● **Exercise aim**: Report every line of the listing below in which the string "computer" appears.
***** Extracted information
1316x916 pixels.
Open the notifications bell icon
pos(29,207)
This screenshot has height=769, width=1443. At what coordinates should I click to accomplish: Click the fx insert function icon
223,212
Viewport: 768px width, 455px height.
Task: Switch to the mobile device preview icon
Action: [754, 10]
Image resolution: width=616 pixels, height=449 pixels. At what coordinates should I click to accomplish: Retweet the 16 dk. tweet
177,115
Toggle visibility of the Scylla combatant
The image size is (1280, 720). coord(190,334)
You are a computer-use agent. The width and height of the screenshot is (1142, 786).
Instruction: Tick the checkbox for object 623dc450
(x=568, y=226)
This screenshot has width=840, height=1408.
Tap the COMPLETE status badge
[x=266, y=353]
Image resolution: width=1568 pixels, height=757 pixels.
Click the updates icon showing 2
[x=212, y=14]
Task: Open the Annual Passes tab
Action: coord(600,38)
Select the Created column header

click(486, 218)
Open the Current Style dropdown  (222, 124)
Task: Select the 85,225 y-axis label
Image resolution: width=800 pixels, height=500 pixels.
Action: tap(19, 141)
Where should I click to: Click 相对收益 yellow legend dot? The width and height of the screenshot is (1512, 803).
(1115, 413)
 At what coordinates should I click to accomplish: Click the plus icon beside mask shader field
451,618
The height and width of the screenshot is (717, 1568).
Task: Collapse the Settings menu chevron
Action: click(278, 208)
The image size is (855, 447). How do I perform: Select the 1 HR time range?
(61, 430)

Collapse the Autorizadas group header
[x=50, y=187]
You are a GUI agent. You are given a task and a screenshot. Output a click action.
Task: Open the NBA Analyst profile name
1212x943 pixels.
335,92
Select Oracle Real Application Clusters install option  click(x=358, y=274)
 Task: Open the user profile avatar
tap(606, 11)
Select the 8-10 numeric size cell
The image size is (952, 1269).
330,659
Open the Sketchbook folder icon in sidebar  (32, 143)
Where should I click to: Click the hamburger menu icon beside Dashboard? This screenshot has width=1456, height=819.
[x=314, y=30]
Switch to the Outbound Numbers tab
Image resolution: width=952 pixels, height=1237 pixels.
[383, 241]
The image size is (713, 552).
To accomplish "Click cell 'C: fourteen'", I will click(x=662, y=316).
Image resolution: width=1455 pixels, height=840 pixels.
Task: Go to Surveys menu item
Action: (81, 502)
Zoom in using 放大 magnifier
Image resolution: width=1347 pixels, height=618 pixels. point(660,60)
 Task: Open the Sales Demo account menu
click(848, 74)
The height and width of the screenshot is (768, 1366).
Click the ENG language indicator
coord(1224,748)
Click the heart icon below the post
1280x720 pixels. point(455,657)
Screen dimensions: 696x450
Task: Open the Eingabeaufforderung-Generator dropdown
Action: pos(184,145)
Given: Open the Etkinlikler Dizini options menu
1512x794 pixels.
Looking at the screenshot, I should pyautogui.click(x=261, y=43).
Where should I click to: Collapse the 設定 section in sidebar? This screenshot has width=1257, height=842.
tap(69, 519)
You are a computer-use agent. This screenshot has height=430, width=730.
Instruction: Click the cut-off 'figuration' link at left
**********
● **Answer for the task**:
You are a computer-use agent. The width and height of the screenshot is (1142, 786).
You are a computer-use agent. This screenshot has height=430, width=730.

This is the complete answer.